Israel might have ordered the evacuation to facilitate its looming ground offensive or to provide an albeit threadbare legal alibi for the civilian deaths that will attend this. Either way, if northern Gaza is substantially depopulated, Israeli forces will be at liberty to reoccupy the sector and declare it a closed military area. Israel already enforces a “buffer zone” along Gaza’s side of the perimeter fence which it expanded during previous escalations. The expansion might this time be much larger while it is hard to see why Israel would permit displaced inhabitants to return. Indeed, there might be little left standing for them to return to.

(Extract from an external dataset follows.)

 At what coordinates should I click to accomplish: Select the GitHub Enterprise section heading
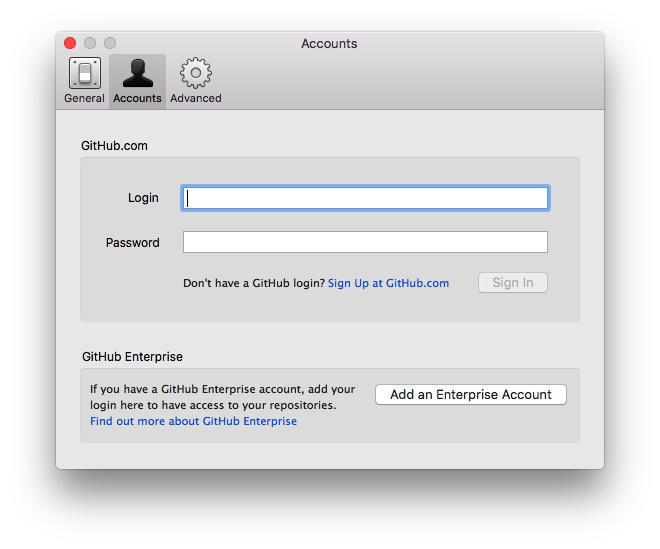(132, 357)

Gaza is already among the world’s most densely populated areas and the UN has long described conditions there as “unliveable”. Egypt has so far rejected proposals to allow civilians safe passage into the Sinai and urged Palestinians to stay put. But if more than 2 million people should find themselves crammed into Gazan’s southern half, as Israel continues to bombard them, the pressure on Egypt to open Rafah crossing might become irresistible. A trickle of refugees could easily become a flood.
Prominent Israeli officials and commentators have anticipated exactly this scenario. Senior lawmaker Gideon Sa’ar, now part of the ruling coalition and a leading figure in Israel’s most popular party, declares that “Gaza must be smaller by the end of the war”. Giora Eiland, former head of Israel’s National Security Council, proposes that Gazans be instructed to “leave for Egypt or gather on the seashore” while Israel renders the territory “temporarily, or permanently, impossible to live in”. Former Israeli Ambassador to the US Danny Ayalon argues that “Gazans have large areas in the Sinai into which they can evacuate” and where the international community can “set up tent cities for them”. Energy Minister Israel Katz instructs “[a]ll the civilian population” in Gaza “to leave immediately”.

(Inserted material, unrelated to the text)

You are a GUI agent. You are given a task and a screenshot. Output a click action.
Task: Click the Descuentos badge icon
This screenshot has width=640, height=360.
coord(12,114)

Influential commentator Arel Segal fantasises that, in a “moral world”, Israel would “exile all of Gaza to the Sinai”. Right-wing broadcaster Shimon Riklin enthuses that “we are getting closer to the moment when masses will completely abandon the Strip”. Likud MK Amit Halevy has called on Gaza residents to either turn against Hamas or “get out of Gaza” and urged a “crushing blow” that will make “400,000 refugees flee through the Rafah crossing”. And his fellow Likud parliamentarian, Ariel Kallner, looks forward to a second “Nakba”.
A Wider War
In its previous assaults on Gaza, the level of destruction wreaked by Israel ran up against limits set by regional as well as international opinion. But neither constraint now operates to the same degree. The Gulf regimes have moved toward normalising relations with Israel. Western backing for Israel has been fulsome to the point where the US State Department is actively “discouraging diplomats … from … suggesting the US wants to see less violence”. And growing unrest in the West Bank cannot be characterised as a second front.
There are many unknown variables in what remains a volatile situation. At this point, the only clear factor with the potential to deter Israel is the threat of intervention from the north. The US has warned Hezbollah against joining the war and moved battleships into the region to reinforce the point. But Iran has promised that “war crimes” in Gaza will “receive a response from the … [resistance] axis” while Hezbollah informs that it stands “prepared” and “fully ready” to perform its “duties”.
The people of Gaza have been occupied for over half a century, blockaded for nearly two decades, and subjected to periodic massacres. Around 70% of the population are refugees and more than half are children. If Israel attempts to expel them again, it will be difficult for Hezbollah to avoid entering the fray. A wider and more perilous regional conflagration could then ensue.